» GOAL OF THE EXERCISE:
Output word for word the lines from the one with "HOME (59, 95)" to the final line of the data, both ends included, but skip the pictures.

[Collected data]
== Segment start ==
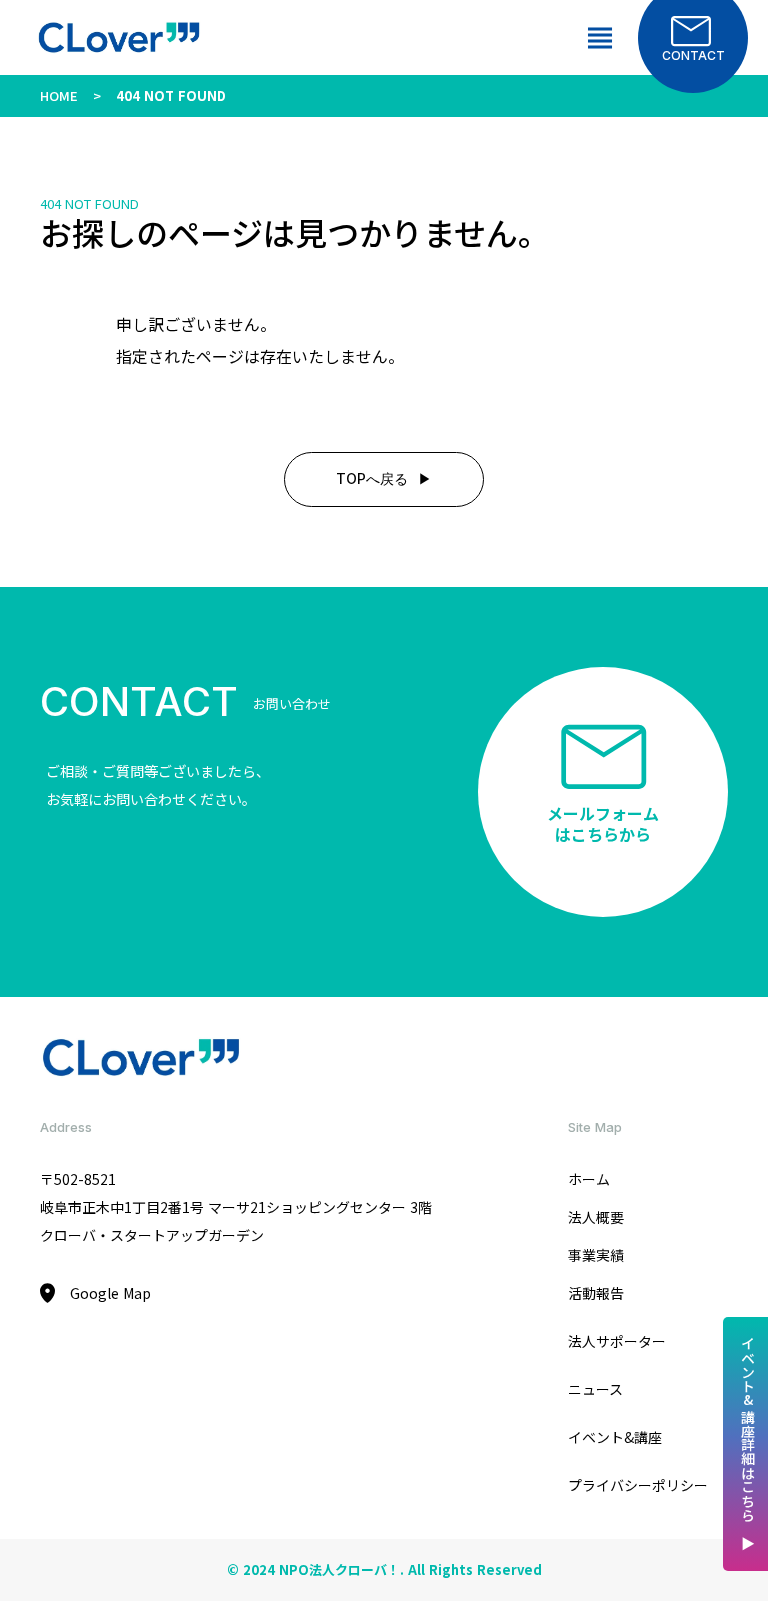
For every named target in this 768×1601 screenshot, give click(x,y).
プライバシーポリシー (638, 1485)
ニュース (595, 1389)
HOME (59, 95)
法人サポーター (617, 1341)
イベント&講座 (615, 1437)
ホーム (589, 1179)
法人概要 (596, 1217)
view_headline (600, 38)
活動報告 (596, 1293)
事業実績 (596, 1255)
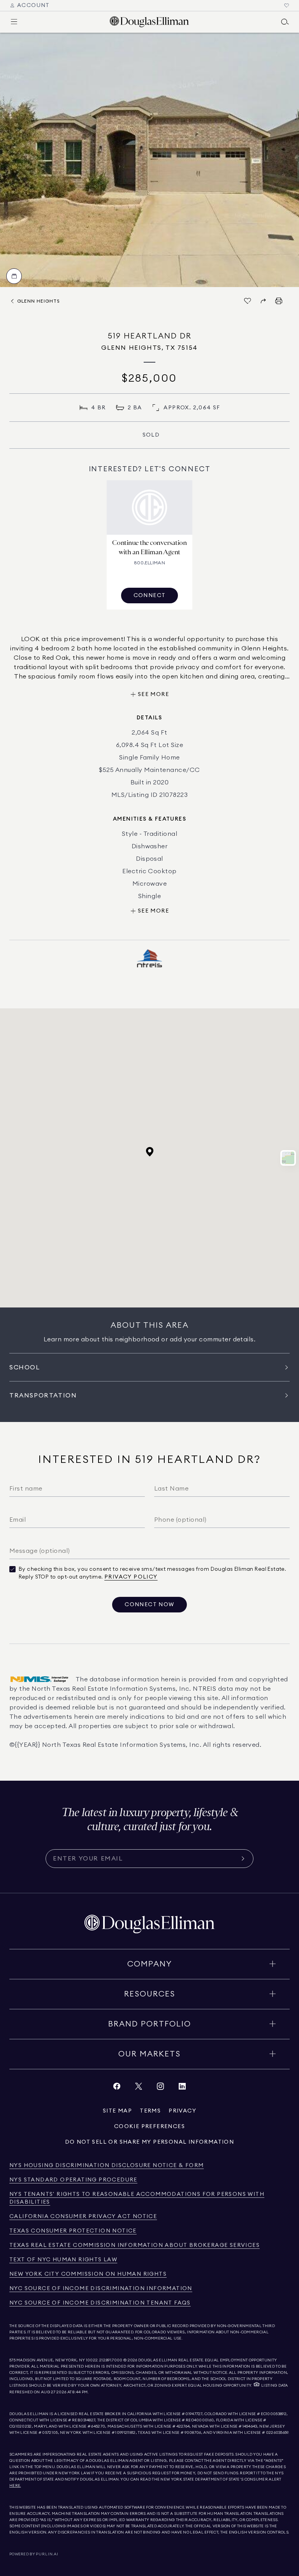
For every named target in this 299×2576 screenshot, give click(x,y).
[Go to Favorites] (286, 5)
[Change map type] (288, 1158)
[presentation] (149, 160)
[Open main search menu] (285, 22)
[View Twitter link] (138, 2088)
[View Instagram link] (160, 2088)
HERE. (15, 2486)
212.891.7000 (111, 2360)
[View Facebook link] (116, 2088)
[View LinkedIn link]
== Segment end ==
» WRITTEN SOLUTION:
HOME (59, 95)
法人サポーター (617, 1341)
イベント&講座 (615, 1437)
ホーム (589, 1179)
法人概要 (596, 1217)
view_headline (600, 38)
活動報告 (596, 1293)
事業実績 (596, 1255)
For every named target in this 299×2576 screenshot, give click(x,y).
[Go to Favorites] (286, 5)
[Change map type] (288, 1158)
[presentation] (149, 160)
[Open main search menu] (285, 22)
[View Twitter link] (138, 2088)
[View Instagram link] (160, 2088)
HERE. (15, 2486)
212.891.7000 (111, 2360)
[View Facebook link] (116, 2088)
[View LinkedIn link]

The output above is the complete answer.